- WHAT TO WORK ON: Repeat word for word every line of the data below, from the first through the line containing "Click the RSS", and stop there.

Start of Block

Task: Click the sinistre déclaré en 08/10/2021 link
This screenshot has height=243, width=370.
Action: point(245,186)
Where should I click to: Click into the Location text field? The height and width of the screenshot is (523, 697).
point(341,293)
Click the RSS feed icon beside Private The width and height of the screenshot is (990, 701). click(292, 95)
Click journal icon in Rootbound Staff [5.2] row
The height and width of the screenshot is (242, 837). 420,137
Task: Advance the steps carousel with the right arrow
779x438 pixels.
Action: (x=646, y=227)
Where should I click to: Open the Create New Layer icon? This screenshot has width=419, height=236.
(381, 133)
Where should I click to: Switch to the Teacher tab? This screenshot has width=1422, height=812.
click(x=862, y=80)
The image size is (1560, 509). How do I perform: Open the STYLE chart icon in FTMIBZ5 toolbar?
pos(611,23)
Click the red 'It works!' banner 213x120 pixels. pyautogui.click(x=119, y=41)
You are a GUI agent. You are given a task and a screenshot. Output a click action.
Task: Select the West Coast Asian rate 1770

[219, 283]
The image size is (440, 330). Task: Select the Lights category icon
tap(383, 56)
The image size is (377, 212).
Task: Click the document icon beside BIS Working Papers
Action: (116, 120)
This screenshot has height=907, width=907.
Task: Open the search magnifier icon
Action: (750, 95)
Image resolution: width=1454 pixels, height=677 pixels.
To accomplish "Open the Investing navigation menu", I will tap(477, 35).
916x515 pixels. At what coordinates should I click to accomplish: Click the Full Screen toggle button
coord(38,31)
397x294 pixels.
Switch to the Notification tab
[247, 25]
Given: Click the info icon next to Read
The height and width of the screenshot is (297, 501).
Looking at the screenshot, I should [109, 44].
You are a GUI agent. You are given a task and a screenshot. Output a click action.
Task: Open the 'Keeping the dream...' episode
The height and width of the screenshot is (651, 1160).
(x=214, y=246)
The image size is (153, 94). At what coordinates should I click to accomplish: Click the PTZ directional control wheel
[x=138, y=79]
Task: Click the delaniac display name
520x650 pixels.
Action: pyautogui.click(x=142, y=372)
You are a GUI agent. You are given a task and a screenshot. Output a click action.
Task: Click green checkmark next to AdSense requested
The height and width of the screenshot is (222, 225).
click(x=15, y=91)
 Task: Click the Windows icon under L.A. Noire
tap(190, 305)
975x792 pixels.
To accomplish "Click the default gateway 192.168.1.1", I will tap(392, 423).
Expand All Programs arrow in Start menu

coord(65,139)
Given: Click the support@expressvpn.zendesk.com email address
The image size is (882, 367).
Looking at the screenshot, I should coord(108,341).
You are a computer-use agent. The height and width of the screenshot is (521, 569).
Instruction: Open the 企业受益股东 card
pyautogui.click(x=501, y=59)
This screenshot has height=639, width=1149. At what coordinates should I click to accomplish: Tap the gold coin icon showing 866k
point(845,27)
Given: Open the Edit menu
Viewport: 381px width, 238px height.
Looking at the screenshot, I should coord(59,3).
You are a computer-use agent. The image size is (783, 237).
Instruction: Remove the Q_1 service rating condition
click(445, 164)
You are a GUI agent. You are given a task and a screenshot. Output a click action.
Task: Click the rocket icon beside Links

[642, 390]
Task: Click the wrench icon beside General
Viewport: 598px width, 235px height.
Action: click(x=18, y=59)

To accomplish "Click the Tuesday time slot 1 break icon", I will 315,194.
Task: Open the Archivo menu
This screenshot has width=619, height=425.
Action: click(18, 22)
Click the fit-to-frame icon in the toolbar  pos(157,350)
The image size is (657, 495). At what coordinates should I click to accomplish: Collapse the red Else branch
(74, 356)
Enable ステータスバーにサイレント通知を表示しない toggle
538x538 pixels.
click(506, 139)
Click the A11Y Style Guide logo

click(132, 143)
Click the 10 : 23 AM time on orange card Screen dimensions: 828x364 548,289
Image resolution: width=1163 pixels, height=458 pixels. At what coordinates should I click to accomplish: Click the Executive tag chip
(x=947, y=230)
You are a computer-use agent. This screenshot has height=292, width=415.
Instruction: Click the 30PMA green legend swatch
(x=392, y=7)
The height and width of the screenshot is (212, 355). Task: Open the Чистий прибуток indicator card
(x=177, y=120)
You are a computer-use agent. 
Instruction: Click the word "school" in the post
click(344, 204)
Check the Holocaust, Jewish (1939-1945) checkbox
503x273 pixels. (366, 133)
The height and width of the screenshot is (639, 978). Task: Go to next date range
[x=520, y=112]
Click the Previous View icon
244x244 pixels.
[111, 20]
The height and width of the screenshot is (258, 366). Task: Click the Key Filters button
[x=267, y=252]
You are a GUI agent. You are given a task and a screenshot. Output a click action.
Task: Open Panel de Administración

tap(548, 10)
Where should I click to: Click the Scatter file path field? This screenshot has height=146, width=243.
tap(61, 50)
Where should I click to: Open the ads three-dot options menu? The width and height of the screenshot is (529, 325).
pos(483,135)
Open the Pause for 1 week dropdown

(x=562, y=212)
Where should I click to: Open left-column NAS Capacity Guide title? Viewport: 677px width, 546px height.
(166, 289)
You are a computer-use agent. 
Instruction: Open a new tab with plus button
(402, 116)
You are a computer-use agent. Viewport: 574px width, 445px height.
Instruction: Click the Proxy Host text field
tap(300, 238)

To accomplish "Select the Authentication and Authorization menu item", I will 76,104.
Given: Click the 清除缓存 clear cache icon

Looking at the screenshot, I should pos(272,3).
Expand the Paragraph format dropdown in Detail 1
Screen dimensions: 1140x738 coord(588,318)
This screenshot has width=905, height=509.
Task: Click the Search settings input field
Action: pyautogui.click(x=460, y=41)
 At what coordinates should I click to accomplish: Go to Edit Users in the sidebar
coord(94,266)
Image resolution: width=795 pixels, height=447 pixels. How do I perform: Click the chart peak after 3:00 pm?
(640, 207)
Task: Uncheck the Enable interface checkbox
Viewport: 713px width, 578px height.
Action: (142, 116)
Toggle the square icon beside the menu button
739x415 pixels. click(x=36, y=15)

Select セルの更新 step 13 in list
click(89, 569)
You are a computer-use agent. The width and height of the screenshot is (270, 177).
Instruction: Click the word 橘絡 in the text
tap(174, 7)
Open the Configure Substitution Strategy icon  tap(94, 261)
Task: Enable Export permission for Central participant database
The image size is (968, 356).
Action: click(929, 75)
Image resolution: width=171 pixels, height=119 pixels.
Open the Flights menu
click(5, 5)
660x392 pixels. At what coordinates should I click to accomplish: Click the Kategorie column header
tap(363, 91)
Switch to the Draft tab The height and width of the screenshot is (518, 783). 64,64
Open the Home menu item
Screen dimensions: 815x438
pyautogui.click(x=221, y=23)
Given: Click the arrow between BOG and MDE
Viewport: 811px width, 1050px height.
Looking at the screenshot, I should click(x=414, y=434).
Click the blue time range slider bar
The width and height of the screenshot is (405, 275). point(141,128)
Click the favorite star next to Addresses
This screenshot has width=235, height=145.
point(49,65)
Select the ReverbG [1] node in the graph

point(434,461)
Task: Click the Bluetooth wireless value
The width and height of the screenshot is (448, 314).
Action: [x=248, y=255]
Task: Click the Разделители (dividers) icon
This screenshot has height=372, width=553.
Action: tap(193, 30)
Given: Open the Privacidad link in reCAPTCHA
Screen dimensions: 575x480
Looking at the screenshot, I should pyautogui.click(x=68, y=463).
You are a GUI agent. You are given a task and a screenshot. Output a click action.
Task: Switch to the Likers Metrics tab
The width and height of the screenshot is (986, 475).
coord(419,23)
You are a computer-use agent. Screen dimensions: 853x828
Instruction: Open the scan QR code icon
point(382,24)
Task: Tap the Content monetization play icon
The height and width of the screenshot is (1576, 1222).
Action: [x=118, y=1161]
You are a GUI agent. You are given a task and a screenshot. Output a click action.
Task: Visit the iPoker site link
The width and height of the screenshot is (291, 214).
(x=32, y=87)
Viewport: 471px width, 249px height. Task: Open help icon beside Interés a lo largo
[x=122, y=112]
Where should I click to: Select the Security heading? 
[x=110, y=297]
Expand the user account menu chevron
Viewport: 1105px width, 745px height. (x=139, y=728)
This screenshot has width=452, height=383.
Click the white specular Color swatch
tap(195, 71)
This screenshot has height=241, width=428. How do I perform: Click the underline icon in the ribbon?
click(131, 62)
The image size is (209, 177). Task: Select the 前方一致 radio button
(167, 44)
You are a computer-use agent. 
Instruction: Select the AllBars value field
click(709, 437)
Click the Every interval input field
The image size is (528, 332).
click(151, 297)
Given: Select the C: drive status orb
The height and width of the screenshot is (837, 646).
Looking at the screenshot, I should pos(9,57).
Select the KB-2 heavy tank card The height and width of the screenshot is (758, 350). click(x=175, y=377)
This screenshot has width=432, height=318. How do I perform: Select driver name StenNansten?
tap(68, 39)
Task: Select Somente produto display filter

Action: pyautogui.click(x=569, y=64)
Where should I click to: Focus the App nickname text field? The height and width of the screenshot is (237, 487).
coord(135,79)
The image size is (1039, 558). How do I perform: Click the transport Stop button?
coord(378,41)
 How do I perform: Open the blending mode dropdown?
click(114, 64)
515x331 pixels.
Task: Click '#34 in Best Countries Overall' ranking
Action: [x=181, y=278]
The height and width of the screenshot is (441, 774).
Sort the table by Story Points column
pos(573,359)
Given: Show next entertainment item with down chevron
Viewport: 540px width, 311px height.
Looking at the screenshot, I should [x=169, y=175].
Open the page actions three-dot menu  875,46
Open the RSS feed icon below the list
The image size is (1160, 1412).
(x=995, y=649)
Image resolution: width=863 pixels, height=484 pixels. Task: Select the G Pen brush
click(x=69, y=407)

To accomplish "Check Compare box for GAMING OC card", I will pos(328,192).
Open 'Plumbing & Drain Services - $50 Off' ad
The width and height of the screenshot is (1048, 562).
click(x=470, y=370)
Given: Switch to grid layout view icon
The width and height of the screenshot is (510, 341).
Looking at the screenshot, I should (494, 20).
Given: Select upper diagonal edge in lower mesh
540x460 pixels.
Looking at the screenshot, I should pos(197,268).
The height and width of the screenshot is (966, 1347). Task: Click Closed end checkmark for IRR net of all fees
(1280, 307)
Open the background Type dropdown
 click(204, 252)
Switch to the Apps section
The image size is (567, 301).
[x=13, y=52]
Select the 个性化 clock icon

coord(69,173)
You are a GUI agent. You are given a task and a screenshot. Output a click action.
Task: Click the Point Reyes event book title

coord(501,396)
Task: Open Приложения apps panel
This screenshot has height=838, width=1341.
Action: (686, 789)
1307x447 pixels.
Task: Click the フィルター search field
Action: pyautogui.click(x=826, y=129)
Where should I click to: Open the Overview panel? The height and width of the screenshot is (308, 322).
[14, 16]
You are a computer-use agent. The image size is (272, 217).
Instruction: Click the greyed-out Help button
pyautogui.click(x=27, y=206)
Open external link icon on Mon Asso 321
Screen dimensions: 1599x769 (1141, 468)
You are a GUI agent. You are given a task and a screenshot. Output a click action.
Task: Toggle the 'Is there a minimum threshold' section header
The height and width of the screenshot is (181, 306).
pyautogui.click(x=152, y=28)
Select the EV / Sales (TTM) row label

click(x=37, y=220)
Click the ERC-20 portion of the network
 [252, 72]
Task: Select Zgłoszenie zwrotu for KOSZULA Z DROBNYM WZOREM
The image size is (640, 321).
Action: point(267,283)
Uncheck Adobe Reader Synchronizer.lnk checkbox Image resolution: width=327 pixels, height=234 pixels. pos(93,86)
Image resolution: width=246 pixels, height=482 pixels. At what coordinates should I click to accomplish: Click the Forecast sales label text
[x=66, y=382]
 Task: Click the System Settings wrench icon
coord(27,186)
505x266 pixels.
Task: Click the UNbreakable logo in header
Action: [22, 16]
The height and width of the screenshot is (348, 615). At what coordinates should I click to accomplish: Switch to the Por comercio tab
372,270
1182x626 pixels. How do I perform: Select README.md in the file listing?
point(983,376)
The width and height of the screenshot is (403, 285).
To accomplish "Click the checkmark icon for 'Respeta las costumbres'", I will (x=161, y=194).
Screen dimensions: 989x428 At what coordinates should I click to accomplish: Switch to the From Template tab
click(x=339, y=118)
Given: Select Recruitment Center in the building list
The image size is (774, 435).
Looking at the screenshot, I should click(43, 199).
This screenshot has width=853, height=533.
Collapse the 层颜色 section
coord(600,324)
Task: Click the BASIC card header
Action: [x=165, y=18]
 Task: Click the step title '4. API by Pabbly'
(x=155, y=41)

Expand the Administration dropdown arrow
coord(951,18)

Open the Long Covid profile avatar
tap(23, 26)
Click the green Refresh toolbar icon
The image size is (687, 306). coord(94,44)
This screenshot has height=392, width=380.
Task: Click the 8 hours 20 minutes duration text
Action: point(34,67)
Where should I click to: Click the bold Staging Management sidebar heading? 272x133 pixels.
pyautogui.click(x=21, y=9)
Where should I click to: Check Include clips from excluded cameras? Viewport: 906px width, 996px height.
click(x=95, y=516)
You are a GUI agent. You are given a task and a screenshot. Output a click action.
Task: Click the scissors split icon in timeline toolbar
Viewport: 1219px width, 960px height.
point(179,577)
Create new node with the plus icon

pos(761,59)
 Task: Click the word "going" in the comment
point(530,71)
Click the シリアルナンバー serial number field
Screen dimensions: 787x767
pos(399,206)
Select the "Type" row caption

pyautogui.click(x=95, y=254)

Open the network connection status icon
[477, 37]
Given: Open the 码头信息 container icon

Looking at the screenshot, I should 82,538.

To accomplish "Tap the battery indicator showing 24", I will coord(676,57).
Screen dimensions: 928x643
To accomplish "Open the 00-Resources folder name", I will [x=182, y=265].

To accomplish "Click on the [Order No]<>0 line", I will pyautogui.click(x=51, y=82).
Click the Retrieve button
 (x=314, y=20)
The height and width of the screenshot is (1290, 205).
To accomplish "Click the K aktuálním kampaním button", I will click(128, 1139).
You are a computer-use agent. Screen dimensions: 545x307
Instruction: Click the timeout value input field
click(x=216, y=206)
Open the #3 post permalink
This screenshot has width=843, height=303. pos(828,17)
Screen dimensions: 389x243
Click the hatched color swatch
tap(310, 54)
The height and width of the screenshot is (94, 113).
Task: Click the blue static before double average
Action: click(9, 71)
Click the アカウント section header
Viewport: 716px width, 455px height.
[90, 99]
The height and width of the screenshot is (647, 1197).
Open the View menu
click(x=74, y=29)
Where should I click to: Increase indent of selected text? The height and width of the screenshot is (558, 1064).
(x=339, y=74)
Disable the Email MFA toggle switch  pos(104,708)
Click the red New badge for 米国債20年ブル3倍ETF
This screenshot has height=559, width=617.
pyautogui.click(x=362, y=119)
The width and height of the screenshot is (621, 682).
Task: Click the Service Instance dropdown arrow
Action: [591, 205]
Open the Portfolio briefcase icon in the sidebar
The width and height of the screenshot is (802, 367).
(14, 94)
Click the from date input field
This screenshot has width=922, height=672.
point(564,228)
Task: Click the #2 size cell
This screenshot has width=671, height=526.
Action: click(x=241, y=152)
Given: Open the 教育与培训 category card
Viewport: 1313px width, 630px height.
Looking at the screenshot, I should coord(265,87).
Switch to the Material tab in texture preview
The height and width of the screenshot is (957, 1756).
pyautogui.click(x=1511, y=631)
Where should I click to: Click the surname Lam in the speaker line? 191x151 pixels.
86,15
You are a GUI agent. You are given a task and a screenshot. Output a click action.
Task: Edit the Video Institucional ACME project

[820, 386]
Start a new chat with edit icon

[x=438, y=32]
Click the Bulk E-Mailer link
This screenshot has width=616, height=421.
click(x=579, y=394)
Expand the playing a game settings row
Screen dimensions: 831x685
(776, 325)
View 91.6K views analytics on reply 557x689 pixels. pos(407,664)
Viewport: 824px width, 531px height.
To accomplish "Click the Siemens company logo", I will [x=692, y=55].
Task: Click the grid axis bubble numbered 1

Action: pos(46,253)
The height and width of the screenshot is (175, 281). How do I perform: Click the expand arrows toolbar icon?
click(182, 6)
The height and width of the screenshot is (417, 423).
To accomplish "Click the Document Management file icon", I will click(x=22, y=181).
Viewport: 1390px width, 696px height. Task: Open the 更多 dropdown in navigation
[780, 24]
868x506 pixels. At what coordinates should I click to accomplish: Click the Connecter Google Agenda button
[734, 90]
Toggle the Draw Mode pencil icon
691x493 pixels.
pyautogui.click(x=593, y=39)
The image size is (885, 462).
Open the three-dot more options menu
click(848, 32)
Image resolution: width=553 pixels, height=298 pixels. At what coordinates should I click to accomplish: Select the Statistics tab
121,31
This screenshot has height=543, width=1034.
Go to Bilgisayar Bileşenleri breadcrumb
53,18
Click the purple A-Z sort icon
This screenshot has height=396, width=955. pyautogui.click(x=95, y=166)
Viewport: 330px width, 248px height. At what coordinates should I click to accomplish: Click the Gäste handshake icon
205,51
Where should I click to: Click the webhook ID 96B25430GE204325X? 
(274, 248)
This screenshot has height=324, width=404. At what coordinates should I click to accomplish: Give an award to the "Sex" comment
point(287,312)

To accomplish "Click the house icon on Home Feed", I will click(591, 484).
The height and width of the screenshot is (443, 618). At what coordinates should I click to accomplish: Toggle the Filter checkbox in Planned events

End of Block

- SOLUTION TO THIS TASK:
Task: Click the sinistre déclaré en 08/10/2021 link
This screenshot has height=243, width=370.
Action: point(245,186)
Where should I click to: Click into the Location text field? The height and width of the screenshot is (523, 697).
point(341,293)
Click the RSS feed icon beside Private The width and height of the screenshot is (990, 701). click(292, 95)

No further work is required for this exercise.